Faced with a mix of workforce generational expectations, employers need to strategically manage the underlying health risk profile. This involves both the design of the healthcare plan and its integration with other health and wellbeing benefits — anything from occupational health and virtual general practitioners, to employee assistance programmes and beyond.
Single solutions can provide simple fixes
Product design solutions are available to help control costs in the near term, such as sharing health plan costs (an employee excess) or capping employer contributions. The latter is like an excess for employers. Setting a cap limits the funds employers contribute to the healthcare plan, and employees pay for any costs that exceed that amount. Whilst these solutions help tick the cost containment box, they don’t do as much to make the product meaningful and joined up.
There’s always the option of a healthcare trust arrangement, where the stop loss insurance element would help to counter any catastrophic costs. But trusts aren’t for everyone and they’re certainly not viable for mid-sized companies.
However, size-neutral healthcare cash plans are now a promising opportunity, since they’ve debunked the view that they’re a poor relation to PMI and proved their value in managing health and wellbeing. This is particularly the case for providers willing to engage in bespoke designs, and employers that have the right appetite and a wide enough employee base. That said, the plan’s fixed financial limits may be a turn-off for some, and replacing an existing PMI scheme with a health cash plan is not advisable.
In an entirely different category, there are apps and wearables — so many, in fact, that it can be hard to separate the good from the bad. The best apps are generally those that engage with a user’s other devices and wearables, and tangibly reward positive behavioural changes. Some healthcare providers are even integrating apps and wearables into their offering. Besides integration capabilities, they should provide a good communications interface for the user and aggregated data for employers.
Make healthcare more meaningful now and in the future
When providers and employers are able to expand the healthcare focus beyond price, opportunities open up to bring products to life that work harder for better outcomes. This starts with exploring the current approach, and finding inroads to more tangible and meaningful choices.
The latest software helps link existing health and wellbeing solutions to the healthcare scheme. And securing the success of this technology initiative requires the right confidentiality safeguards. Any solution worth its salt will also manage information on employee absences. This may include the number of absences, the reasons for them, the type of employer help provided, the need for extra or different resources, and effective communication that wins employee buy-in.
In order to avoid the possible pitfalls of healthcare trust arrangements without giving up flexibility and cost control, it can pay to take a closer look at insurer risk pricing. Working with the provider to identify specific unknown risks in more detail allows each risk to be quantified. Often, unnecessary pricing can be exposed and removed.

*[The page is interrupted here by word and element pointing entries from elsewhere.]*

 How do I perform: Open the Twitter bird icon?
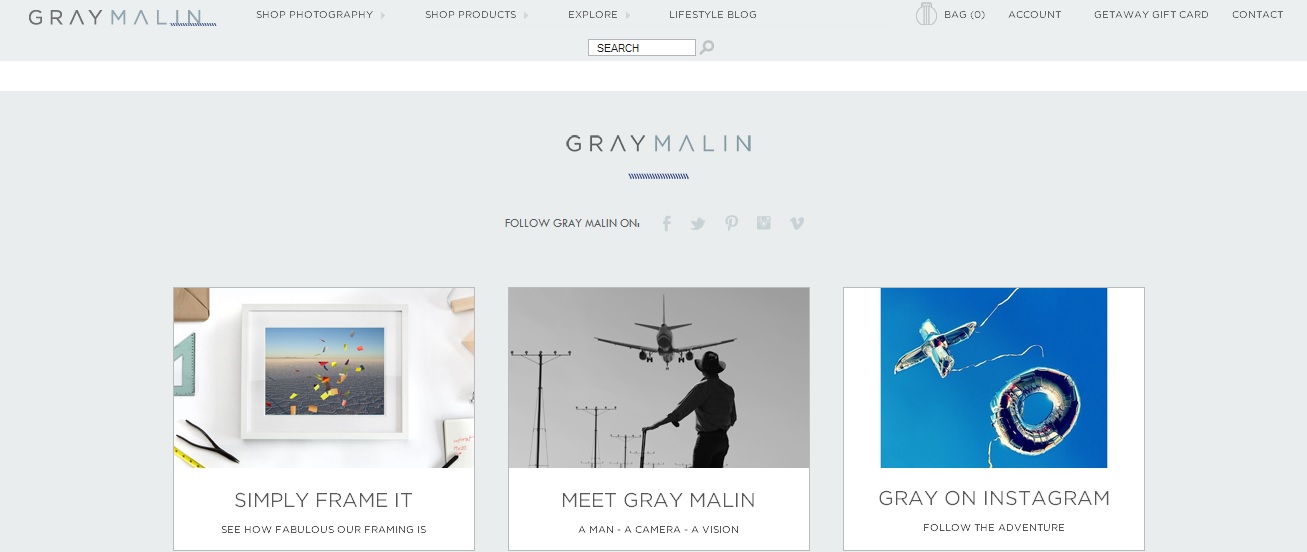(698, 224)
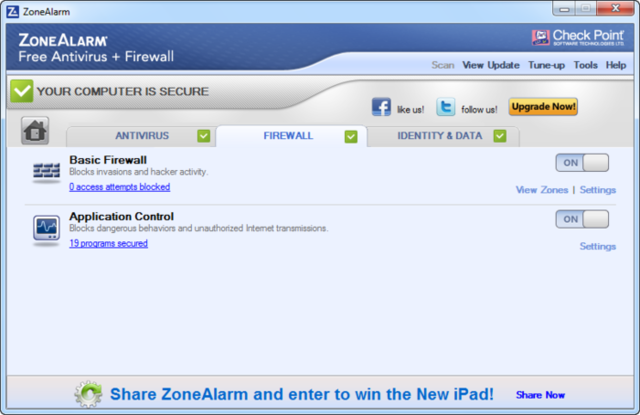Image resolution: width=640 pixels, height=415 pixels.
Task: Click the Application Control monitor icon
Action: pos(46,228)
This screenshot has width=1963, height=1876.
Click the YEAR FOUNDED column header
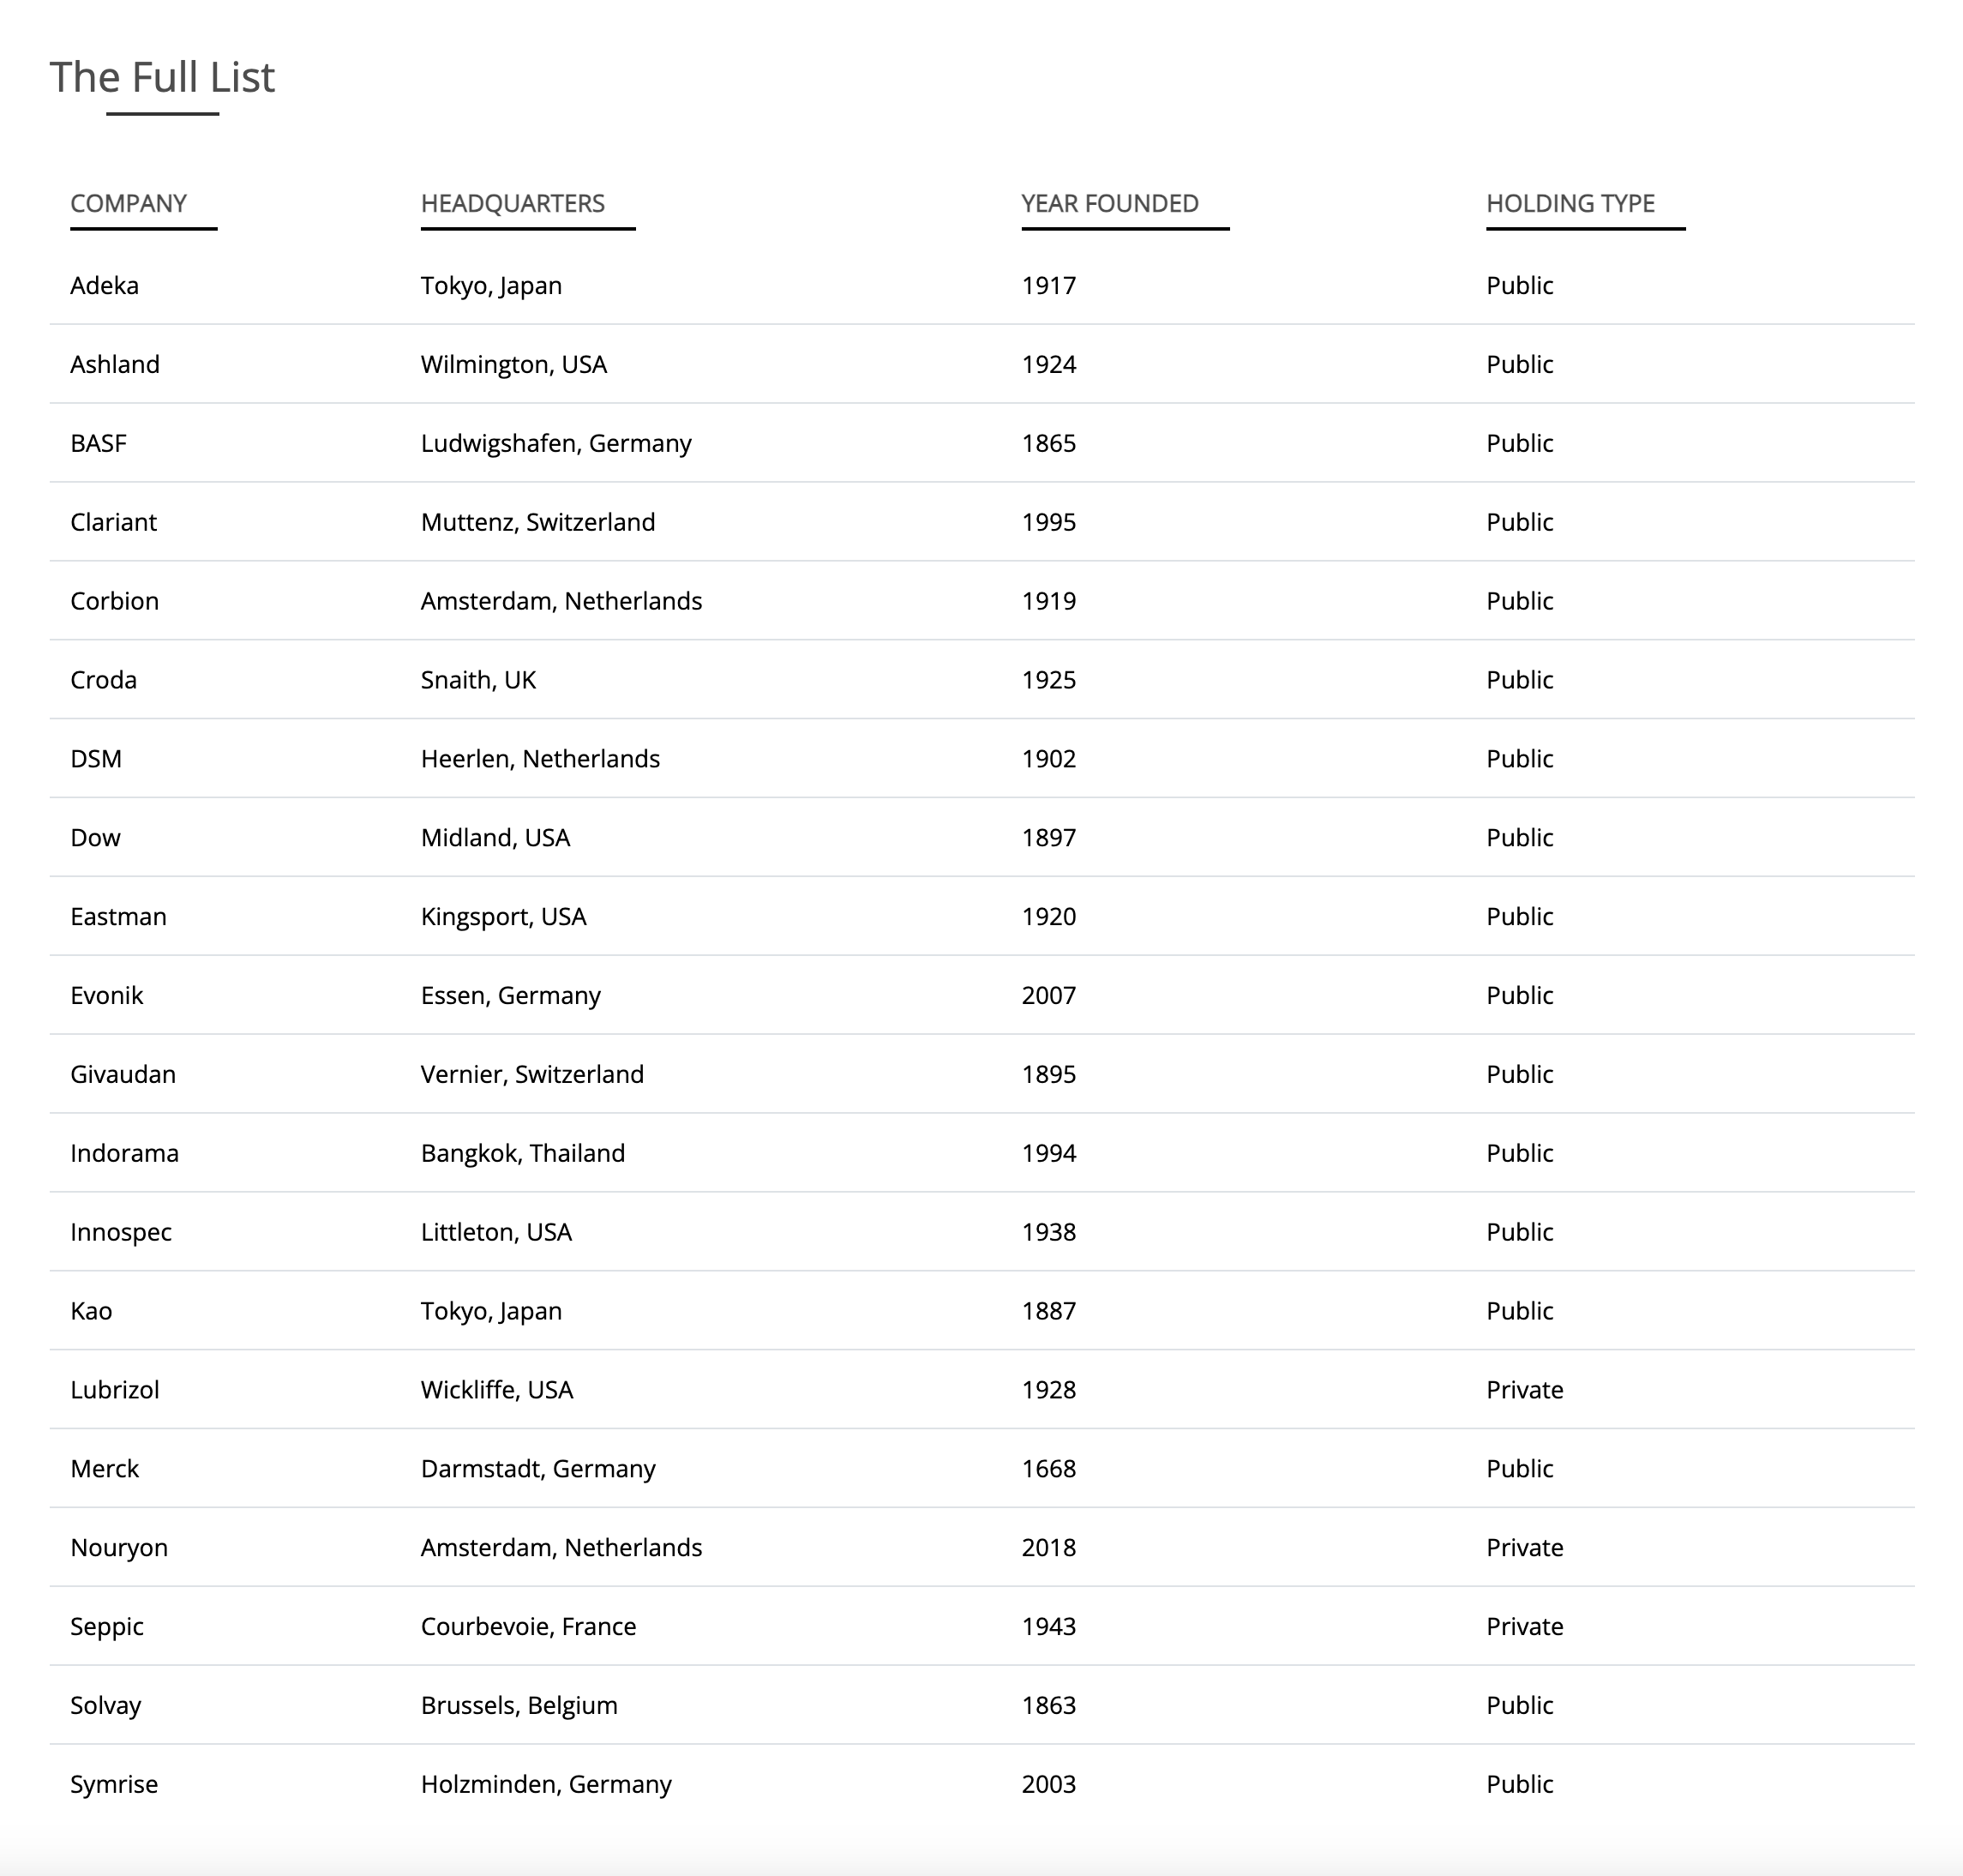(1109, 204)
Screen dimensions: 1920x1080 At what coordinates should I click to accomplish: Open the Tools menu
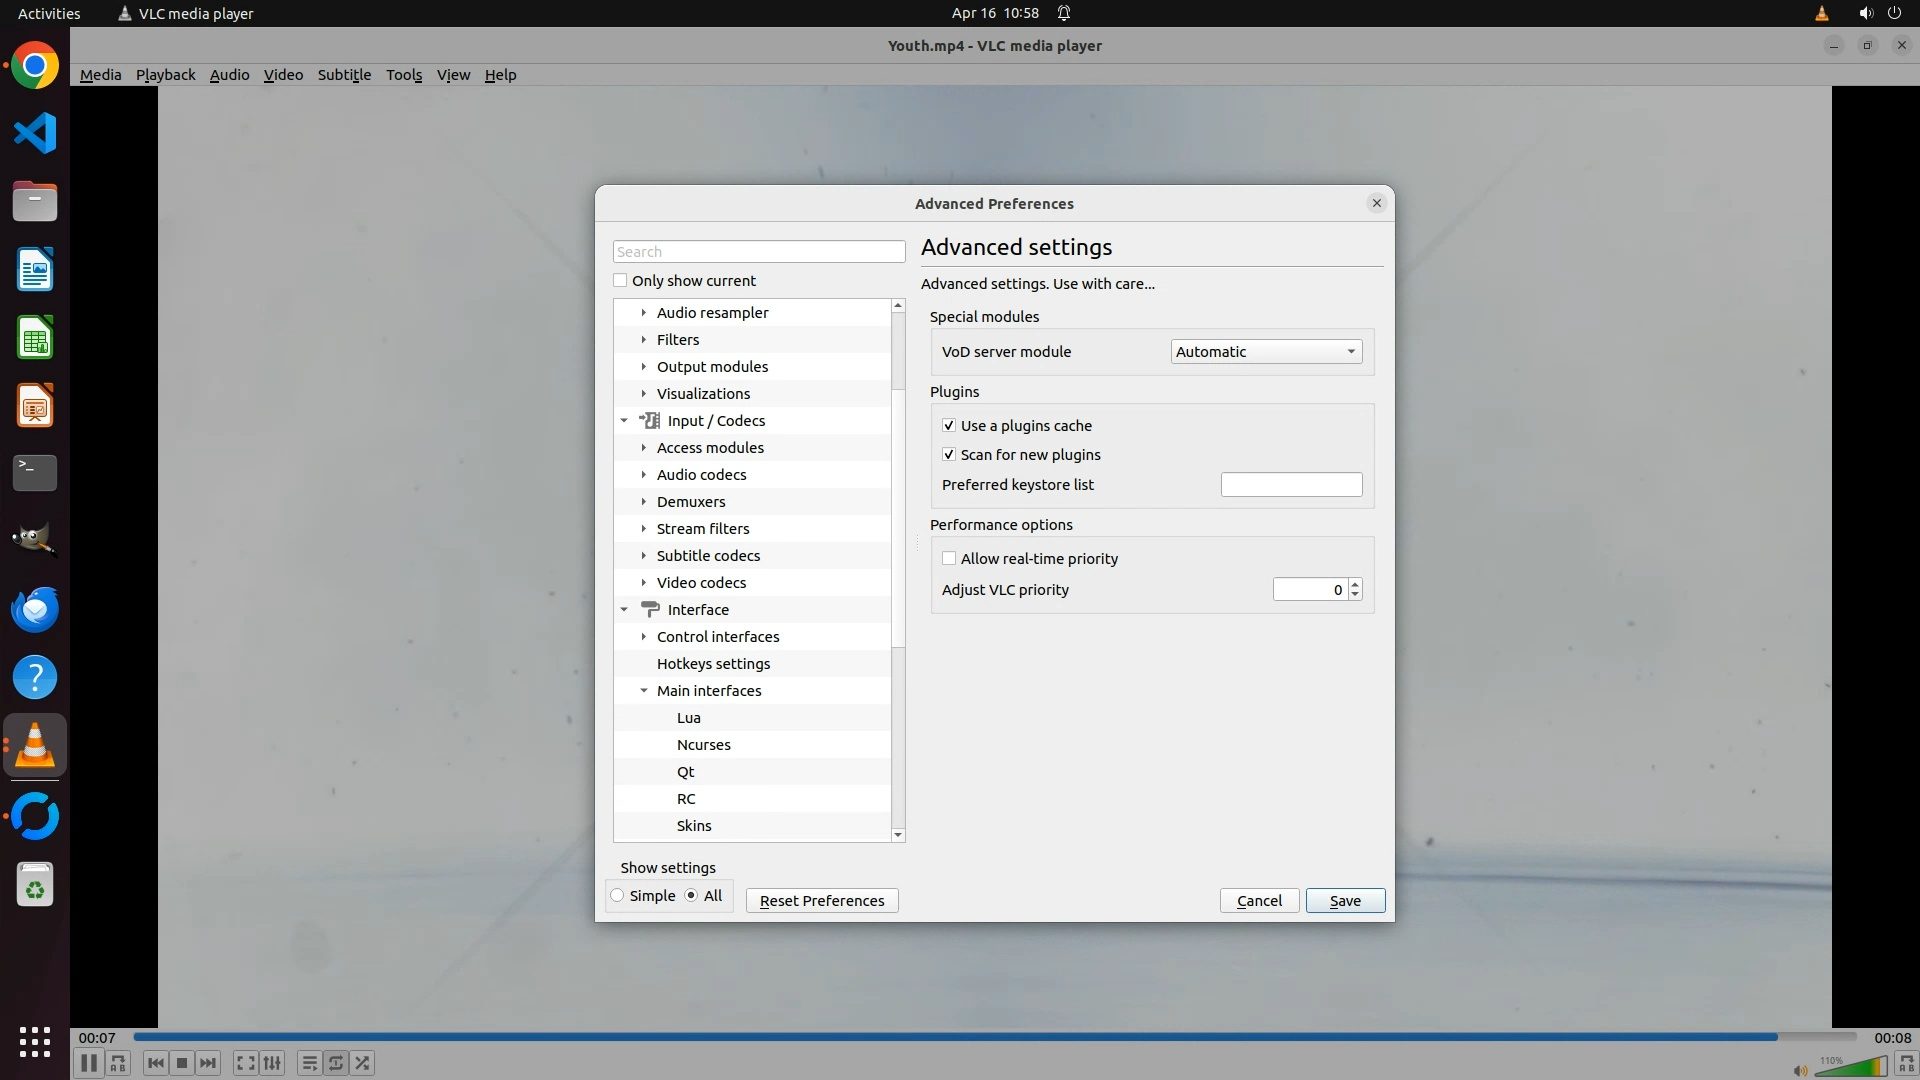pyautogui.click(x=404, y=75)
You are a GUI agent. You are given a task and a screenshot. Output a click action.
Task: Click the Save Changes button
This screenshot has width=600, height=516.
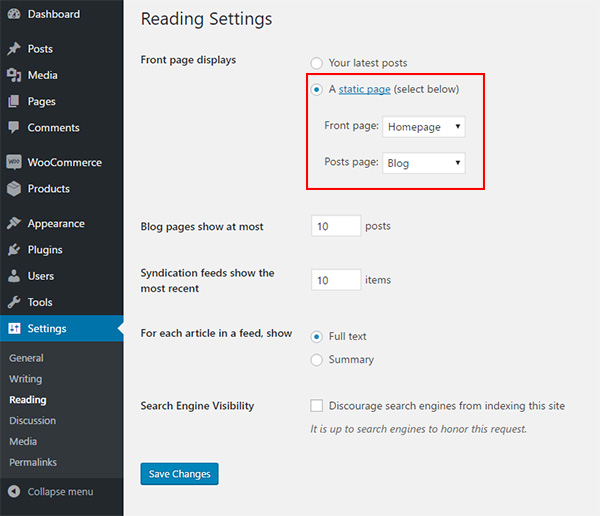point(179,474)
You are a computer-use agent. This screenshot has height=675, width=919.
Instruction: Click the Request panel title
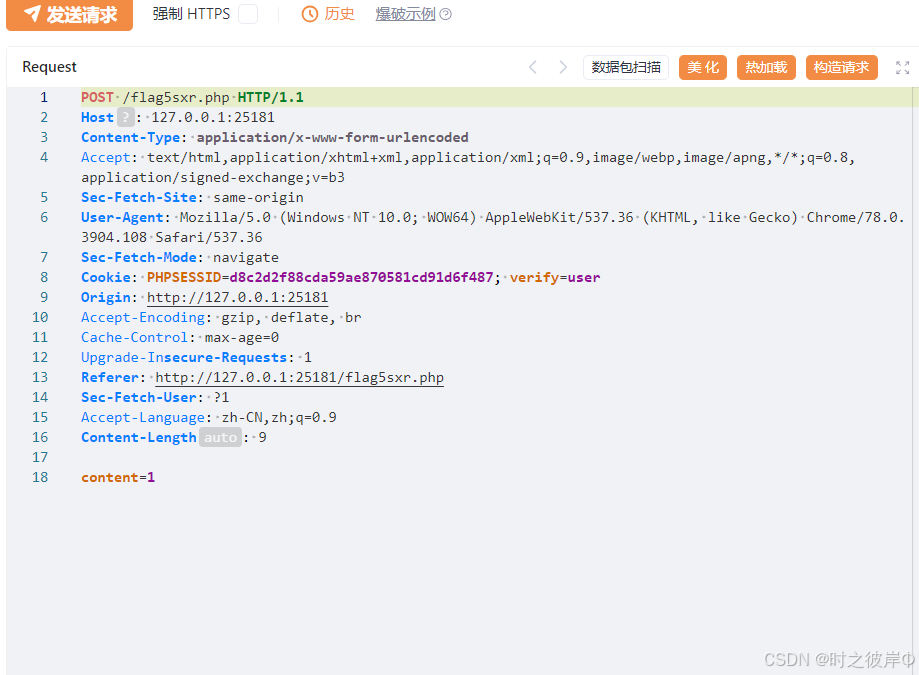(x=49, y=67)
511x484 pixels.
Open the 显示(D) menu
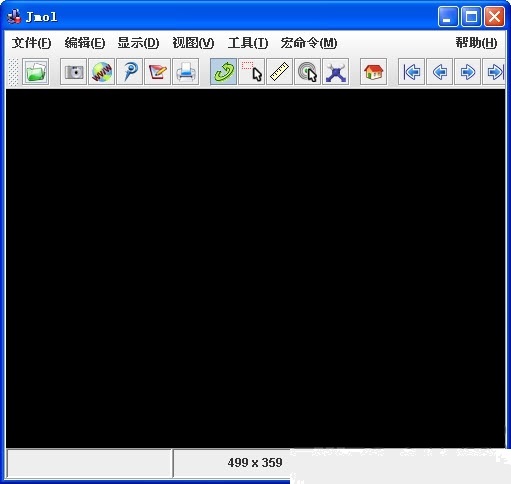coord(138,43)
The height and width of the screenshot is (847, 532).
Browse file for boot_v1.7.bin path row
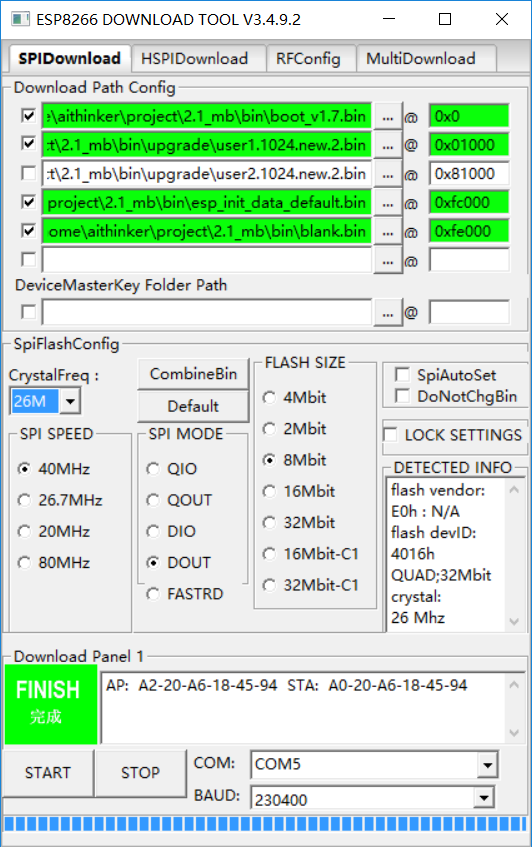[388, 117]
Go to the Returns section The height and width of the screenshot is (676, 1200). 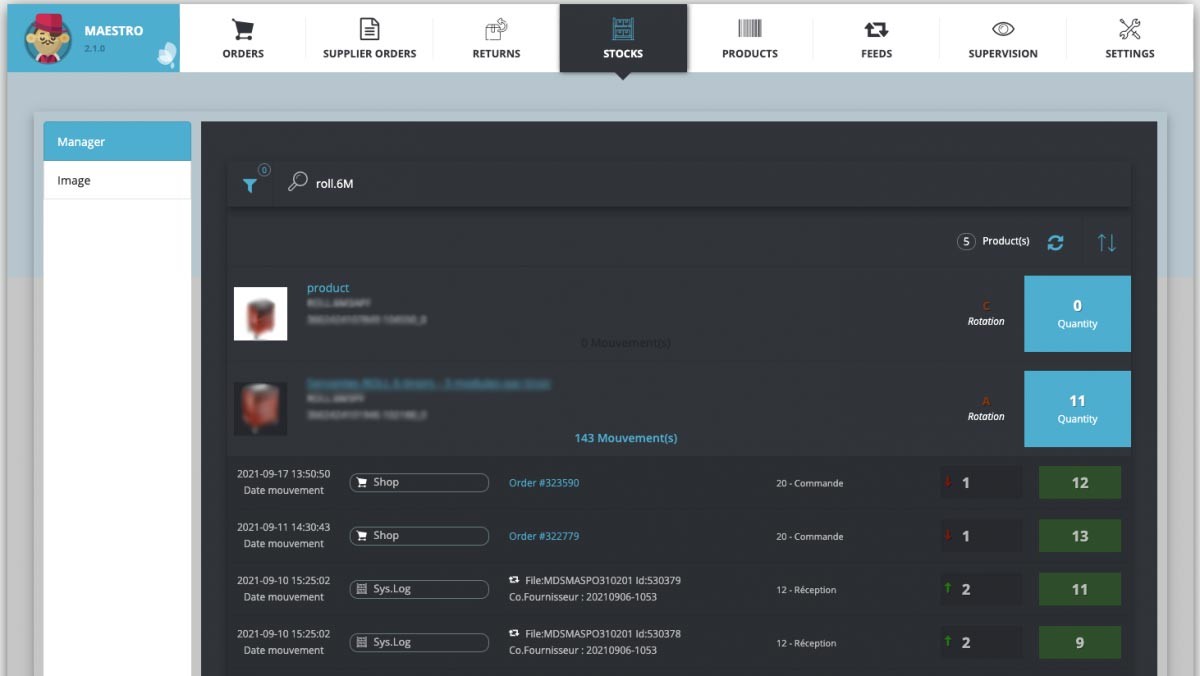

There are many ways for employers to keep healthcare costs in check. Some are right for some. Others are better for others. But separating the two types of measures taken — the standard short-term from the bespoke long-term — will make the competitive difference for all employers.
Healthcare cash plans are now a promising opportunity, since they’ve debunked the view that they’re a poor relation to PMI and proved their value in managing health and wellbeing.